*EXCERPTED PASSAGE*:
++++++++

A defense attorney for William Bryan, one of the three men charged with murder in the death of Ahmaud Arbery, complained to the judge Thursday that he didn't want "any more Black pastors" sitting in the courtroom. The unnerving outburst came a day after the Rev. Al Sharpton was seen sitting with Arbery's family during the trial.
"There's only so many pastors they can have," the attorney, Kevin Gough, told the court. "If their pastor's Al Sharpton right now, that's fine. But then that's it. We don't want any more Black pastors coming in here … sitting with the victim's family, trying to influence a jury in this case."
Gough claimed the presence of "high-profile members of the African American community" in the courtroom was "intimidating" and could "pressure and influence" the jury.
In response, Judge Timothy Walmsley said he was "not going to blanketly exclude members of the public from this courtroom."
Clip of this exchange is quite a thing, and includes the suggestion people should…only have one pastor? I think?

++++++++

*PROBLEMS*:
a) In the courtroom report, condense the paragraph beginning "A defense attorney for William Bryan" into two shorter sentences that keep its main facts.
b) Copy the courtroom report word for word between "In response, Judge" and "pastor? I think?", inclusive.

++++++++

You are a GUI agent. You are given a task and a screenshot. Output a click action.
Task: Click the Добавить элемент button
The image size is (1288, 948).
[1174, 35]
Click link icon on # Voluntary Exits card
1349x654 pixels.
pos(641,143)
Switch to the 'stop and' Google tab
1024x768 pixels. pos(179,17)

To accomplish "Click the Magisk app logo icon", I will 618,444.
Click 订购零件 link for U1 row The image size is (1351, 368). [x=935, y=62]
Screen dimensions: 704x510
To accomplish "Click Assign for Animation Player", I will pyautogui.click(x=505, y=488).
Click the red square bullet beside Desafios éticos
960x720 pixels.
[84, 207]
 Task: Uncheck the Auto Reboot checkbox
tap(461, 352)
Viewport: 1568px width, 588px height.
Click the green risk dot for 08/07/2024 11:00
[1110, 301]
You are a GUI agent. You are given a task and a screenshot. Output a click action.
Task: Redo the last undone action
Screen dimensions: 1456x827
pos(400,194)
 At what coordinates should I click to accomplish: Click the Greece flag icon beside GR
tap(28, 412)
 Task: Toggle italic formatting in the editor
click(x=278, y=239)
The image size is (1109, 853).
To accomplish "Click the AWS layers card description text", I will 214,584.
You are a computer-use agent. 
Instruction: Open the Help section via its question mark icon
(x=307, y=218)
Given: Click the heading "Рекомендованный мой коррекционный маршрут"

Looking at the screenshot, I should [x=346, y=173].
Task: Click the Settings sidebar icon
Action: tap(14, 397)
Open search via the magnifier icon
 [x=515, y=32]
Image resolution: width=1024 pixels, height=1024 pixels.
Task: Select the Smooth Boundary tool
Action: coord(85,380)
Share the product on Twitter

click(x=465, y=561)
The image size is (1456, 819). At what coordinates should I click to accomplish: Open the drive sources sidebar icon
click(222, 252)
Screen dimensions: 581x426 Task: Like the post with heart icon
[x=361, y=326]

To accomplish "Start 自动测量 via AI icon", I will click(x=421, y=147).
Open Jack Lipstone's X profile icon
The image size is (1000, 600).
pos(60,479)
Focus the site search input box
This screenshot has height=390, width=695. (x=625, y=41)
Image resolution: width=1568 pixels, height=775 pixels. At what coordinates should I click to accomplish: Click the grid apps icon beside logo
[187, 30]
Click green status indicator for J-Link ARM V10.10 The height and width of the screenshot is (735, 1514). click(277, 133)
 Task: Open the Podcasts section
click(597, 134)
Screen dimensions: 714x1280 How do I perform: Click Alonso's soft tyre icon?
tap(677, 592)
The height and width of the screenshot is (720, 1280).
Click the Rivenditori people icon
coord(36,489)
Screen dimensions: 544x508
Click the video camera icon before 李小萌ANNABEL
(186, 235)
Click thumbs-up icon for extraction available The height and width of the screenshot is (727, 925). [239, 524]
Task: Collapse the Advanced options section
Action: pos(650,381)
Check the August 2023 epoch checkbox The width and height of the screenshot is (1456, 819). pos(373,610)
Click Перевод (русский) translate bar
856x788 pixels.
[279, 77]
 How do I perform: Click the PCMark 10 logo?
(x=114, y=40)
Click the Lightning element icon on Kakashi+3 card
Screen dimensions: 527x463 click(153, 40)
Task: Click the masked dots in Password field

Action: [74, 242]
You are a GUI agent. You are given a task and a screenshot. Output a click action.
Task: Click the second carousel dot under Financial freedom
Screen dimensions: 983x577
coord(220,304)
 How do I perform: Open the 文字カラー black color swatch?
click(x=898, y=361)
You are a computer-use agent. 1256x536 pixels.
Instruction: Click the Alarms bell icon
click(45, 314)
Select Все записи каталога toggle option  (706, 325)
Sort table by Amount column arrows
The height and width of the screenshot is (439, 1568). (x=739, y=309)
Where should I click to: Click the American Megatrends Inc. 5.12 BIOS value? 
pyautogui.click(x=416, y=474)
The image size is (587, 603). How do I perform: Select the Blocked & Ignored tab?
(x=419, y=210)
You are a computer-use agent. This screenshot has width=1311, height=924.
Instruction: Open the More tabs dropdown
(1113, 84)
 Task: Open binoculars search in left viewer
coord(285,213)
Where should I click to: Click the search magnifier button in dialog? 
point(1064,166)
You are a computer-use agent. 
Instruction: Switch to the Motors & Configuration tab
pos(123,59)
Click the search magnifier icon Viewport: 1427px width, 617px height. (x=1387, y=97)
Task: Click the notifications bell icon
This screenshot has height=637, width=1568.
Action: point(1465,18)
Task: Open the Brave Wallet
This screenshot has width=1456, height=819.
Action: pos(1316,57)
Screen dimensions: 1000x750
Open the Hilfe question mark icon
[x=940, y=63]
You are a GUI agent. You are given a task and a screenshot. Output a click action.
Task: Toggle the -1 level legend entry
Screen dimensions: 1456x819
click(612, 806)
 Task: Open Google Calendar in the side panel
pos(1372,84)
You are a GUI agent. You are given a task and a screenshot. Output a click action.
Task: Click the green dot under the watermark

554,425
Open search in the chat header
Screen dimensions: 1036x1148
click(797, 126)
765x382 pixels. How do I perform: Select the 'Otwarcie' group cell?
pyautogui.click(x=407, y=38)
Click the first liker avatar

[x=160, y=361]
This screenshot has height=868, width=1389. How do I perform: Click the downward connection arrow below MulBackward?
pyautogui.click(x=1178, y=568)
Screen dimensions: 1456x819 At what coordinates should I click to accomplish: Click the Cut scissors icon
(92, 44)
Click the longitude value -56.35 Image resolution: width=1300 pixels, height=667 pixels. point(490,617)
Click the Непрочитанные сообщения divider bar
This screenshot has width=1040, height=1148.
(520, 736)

++++++++

*LIST OF SOLUTIONS*:
a) On Thursday, a defense attorney for William Bryan, one of three men charged with murder in Ahmaud Arbery's death, told the judge he didn't want "any more Black pastors" in the courtroom. The outburst came a day after the Rev. Al Sharpton sat with Arbery's family during the trial.

b)
In response, Judge Timothy Walmsley said he was "not going to blanketly exclude members of the public from this courtroom."
Clip of this exchange is quite a thing, and includes the suggestion people should…only have one pastor? I think?